JP 2002-373230 A (FIG. 6)

Patent document 1 is demonstrated based on the following figure.
FIG. 8 is a diagram for explaining the basic principle of the prior art, in which a hydrogen service station is provided with a hydrogen production device Hk, a hydrogen storage device St, and a hydrogen filling device Is, and supplies a hydrogen gas to the hydrogen automobile J2. Is disclosed.

  By the way, the system of Patent Document 1 is a hydrogen service station that supplies hydrogen to a plurality of hydrogen vehicles, and has a hydrogen gas generator, a storage tank, and a filling device of a corresponding size. You need to be ready to do it.

Such a full-scale hydrogen service station has the following drawbacks.
First, since it consists of a large hydrogen gas generator, a storage tank, and a filling device, the equipment becomes large and equipment costs increase. It is difficult to place it in the corner of a parking lot at home or small business.

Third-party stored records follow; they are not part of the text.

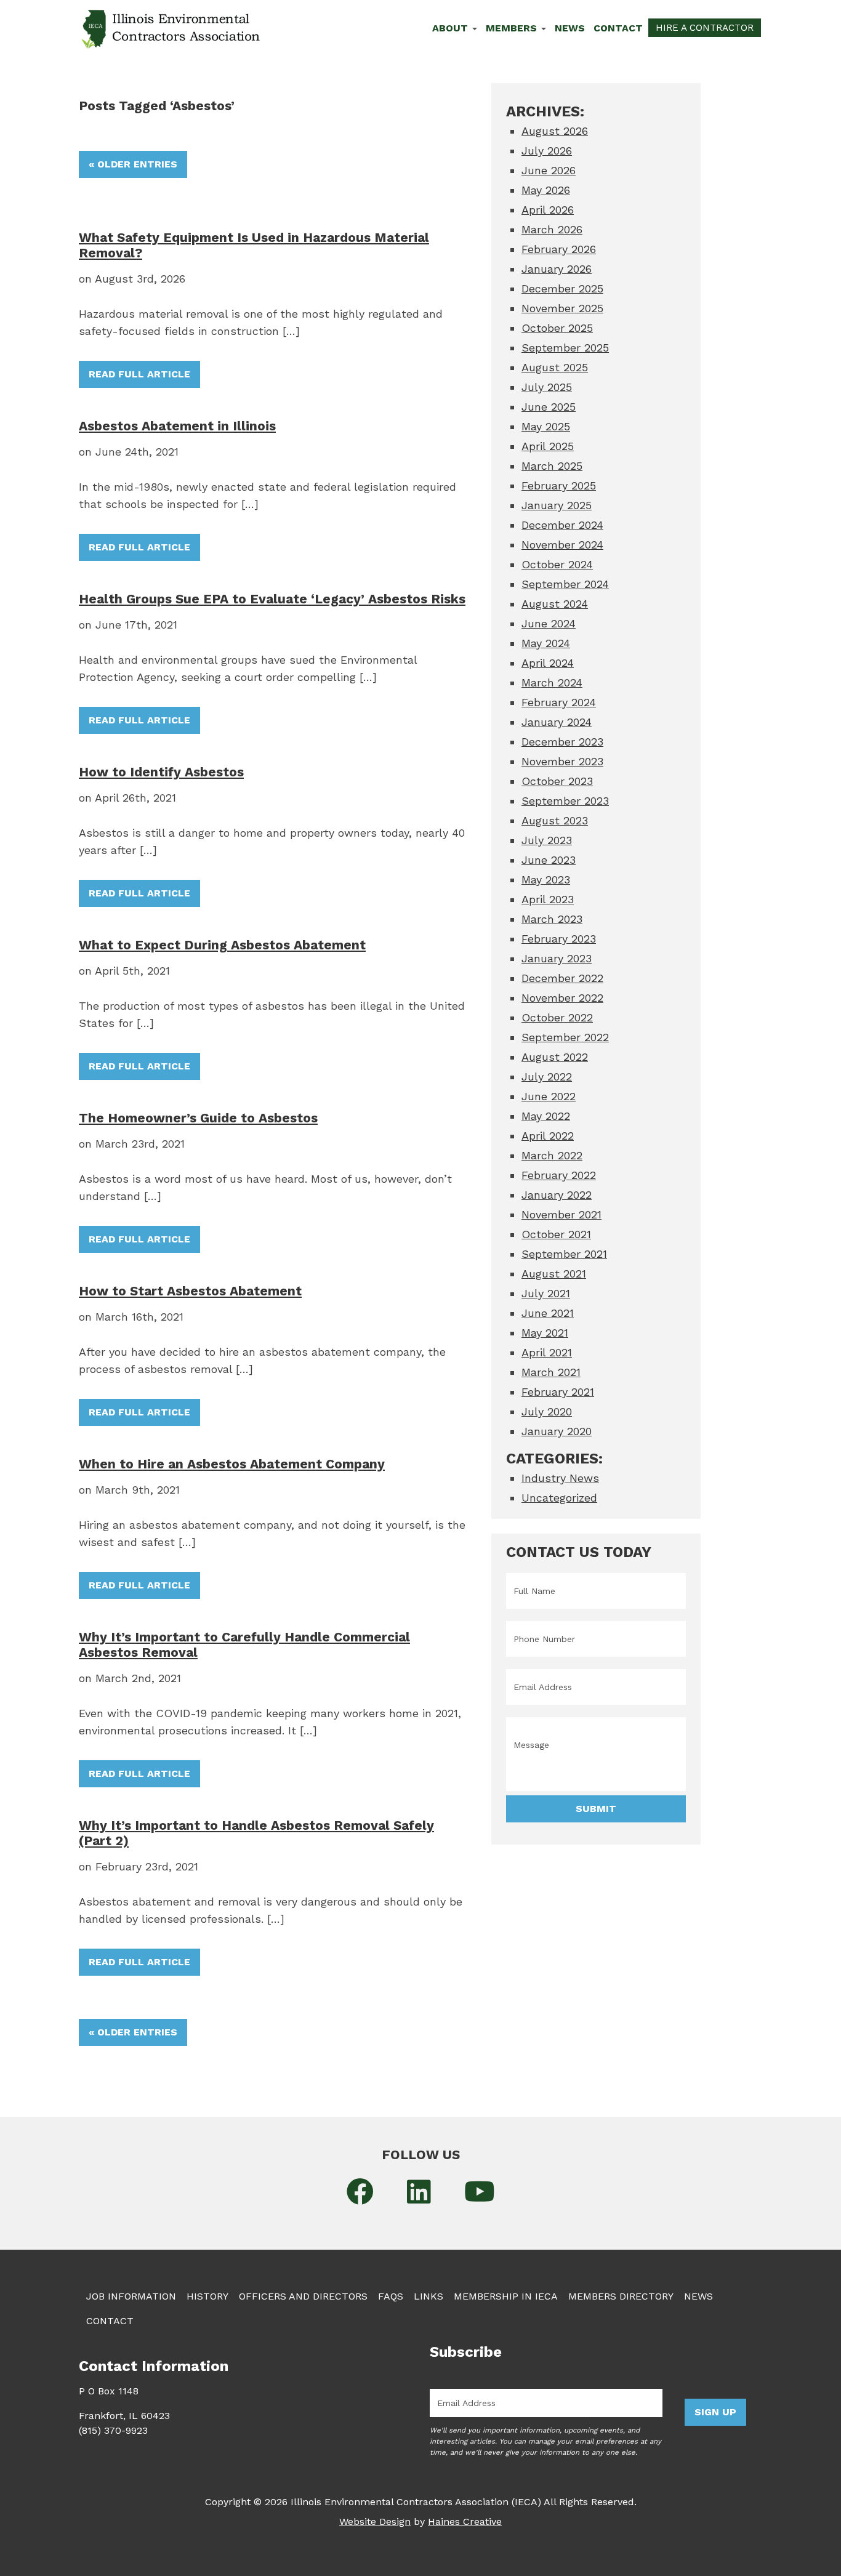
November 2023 (562, 761)
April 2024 (547, 662)
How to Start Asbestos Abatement (190, 1290)
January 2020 (556, 1431)
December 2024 (562, 524)
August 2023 (554, 820)
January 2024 (556, 721)
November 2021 (561, 1214)
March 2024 (551, 682)
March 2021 (551, 1372)
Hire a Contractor (705, 27)
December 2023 (562, 741)
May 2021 (544, 1332)
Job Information (131, 2296)
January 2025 (556, 505)
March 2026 (551, 229)
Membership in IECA (506, 2296)
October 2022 (557, 1017)
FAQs (390, 2296)
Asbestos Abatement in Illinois (177, 425)
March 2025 (551, 465)
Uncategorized (559, 1497)
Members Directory (621, 2296)
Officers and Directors (303, 2296)
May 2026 (545, 189)
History (207, 2296)
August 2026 (554, 130)
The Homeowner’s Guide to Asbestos (198, 1117)
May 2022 (545, 1115)
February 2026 (558, 249)
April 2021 (546, 1352)
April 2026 (547, 209)
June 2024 (548, 623)
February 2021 (557, 1391)
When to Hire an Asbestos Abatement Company (232, 1463)
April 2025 (547, 446)
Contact (618, 28)
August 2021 (553, 1273)
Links (428, 2296)
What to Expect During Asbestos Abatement (222, 944)
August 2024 (554, 603)
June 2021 (547, 1312)
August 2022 (554, 1056)
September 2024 (565, 584)
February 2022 (558, 1175)
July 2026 (546, 150)
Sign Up (715, 2412)
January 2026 (556, 268)
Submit (596, 1808)
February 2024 (558, 702)
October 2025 (557, 327)
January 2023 (556, 958)
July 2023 (546, 840)
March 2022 (551, 1155)
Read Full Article (139, 374)
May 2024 (545, 643)
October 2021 (556, 1234)
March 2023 (551, 918)
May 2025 (545, 426)
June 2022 (548, 1096)
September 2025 (565, 347)
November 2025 (562, 308)
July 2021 (545, 1293)
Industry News (560, 1477)
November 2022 (562, 997)
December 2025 (562, 288)
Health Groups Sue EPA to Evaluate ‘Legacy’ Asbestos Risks (272, 598)
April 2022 (547, 1135)
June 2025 (548, 406)
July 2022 (546, 1076)
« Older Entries (133, 164)
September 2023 (565, 800)
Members (513, 28)
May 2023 (545, 879)
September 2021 (564, 1253)
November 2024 (562, 544)
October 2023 (557, 781)
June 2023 (548, 859)
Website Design (375, 2521)
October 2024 (557, 564)
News (570, 28)
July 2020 (546, 1411)
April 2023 (547, 899)
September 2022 (565, 1037)
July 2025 (546, 386)
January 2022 (556, 1194)
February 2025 (558, 485)
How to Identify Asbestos (161, 771)
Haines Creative (465, 2521)
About (451, 28)
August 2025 (554, 367)
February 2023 (558, 938)
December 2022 (562, 978)
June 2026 (548, 170)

Next, it is suitable for supplying high-pressure hydrogen because it always passes through a filling device, but it is excessive in equipment for supplying medium-pressure hydrogen, which increases operating costs.
Here, the medium pressure hydrogen is about 15 to 25 MPa, and the high pressure hydrogen is about 30 to 40 MPa. In order to produce high-pressure hydrogen, a large amount of energy is required in the pressurizing process, and the efficiency is also reduced due to leakage or the like. If the planned mileage is short, it is not necessary to load a large amount of hydrogen, so the medium pressure is sufficient for the hydrogen pressure.
Considering the effective use of energy, it is desired that high-pressure hydrogen and medium-pressure hydrogen can be produced as needed and can be supplied by one facility.

  An object of the present invention is to provide a medium-pressure and high-pressure hydrogen supply device that is small in size and can supply high-pressure hydrogen and medium-pressure hydrogen with a single facility without waste.

  The invention according to claim 1 is a process for producing medium-pressure hydrogen by electrolyzing water with a solid polymer water electrolyzer, a process for storing this hydrogen in a storage tank, and the stored hydrogen for the storage tank. And supplying the high-pressure hydrogen to the vehicle while pressurizing the hydrogen stored in the storage tank when necessary using the solid polymer water electrolyzer. .

  According to a second aspect of the present invention, there is provided a solid polymer water electrolyzer that can electrolyze water and take out medium-pressure hydrogen, pressurize the hydrogen, and act as a compressor to obtain high-pressure hydrogen, and the solid A storage tank capable of storing medium-pressure hydrogen produced by a polymer-type water electrolysis apparatus, and a pipe line including a return flow path for returning medium-pressure hydrogen from the storage tank to the inlet of the solid polymer-type water electrolysis apparatus And a plurality of valves interposed in the pipe line, and a middle / high hydrogen discharge port provided at the end of the pipe line.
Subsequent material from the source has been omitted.